When I asked if he wanted me to visit him in Canada, the response was an emphatic no: “I don’t need any visitors.” In the same breath, he mentioned being pleased some new international acquaintances were planning to go round. “Have you known them for a long time?” I asked. “Oh no, I met them on my travels recently,” he responded. He mentioned how an ex-girlfriend from Asia had not been communicating as often as he would like. I felt out of my depth — how does one sensitively talk to one’s ill father about an on/off former romantic partner who may have already ghosted him because of his health issues? “Neither one of us believe in monogamy,” he said, going into a tangent about how her current partner didn’t really like him. I sighed: I was familiar with his views on monogamy, and they weren’t my main concern right now. “Well, if you change your mind, I can always come see you,” I told him. “I’m not going to change my mind,” he responded, blunt as always. It was the last time we talked on the phone.

I got a friendly Christmas e-letter weeks later, along with a William Blake poetry collection. Then, in early February 2011, four months later after that phone call, my father died suddenly after he collapsed at home. He’d signed a DNR order, something he let us know beforehand. Though I knew he was seriously ill, it was still a shock.
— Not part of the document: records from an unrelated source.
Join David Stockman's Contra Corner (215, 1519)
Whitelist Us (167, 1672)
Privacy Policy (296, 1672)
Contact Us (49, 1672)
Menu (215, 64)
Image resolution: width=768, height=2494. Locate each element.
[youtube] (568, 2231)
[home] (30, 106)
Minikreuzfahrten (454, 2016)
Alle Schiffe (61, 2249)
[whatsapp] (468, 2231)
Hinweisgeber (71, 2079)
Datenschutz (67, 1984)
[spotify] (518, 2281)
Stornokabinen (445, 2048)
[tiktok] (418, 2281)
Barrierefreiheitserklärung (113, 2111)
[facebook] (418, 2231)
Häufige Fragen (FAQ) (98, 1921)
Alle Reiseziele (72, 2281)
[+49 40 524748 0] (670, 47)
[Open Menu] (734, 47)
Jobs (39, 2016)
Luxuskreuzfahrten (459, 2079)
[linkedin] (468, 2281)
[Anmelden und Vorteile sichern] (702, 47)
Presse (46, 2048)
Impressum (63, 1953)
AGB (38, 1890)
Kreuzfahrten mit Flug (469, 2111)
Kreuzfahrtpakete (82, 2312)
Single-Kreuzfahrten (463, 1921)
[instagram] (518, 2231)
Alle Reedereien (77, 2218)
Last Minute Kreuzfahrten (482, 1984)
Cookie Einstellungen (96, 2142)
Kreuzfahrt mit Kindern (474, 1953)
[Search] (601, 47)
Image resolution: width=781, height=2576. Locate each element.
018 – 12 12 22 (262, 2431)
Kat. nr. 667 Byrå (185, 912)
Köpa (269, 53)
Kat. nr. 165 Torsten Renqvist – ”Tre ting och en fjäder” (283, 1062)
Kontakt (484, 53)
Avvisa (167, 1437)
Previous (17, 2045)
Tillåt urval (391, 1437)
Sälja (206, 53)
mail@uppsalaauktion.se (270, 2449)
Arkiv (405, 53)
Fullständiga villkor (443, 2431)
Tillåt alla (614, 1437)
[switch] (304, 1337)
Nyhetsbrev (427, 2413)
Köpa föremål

I made my peace with not having a real relationship with my father. I felt happy he got to be a grandfather, even if it was just for a brief period of time. Since my father’s death, I’ve been back in touch online with my father’s brother’s children and their family. Some of my siblings have met up with our paternal relatives on vacation. Although I legally changed my name to my mother’s maiden name years ago, I will always be part of my father’s extended family too.

My husband had a much closer relationship with our children than I ever did with my father. This Father’s Day, we won’t go anywhere fancy. We’ll probably just stay home, eat home-cooked food and watch Netflix. But it will be a happy day where I’ll watch my kids experiencing a relationship with a great father who is always there for them — and for me.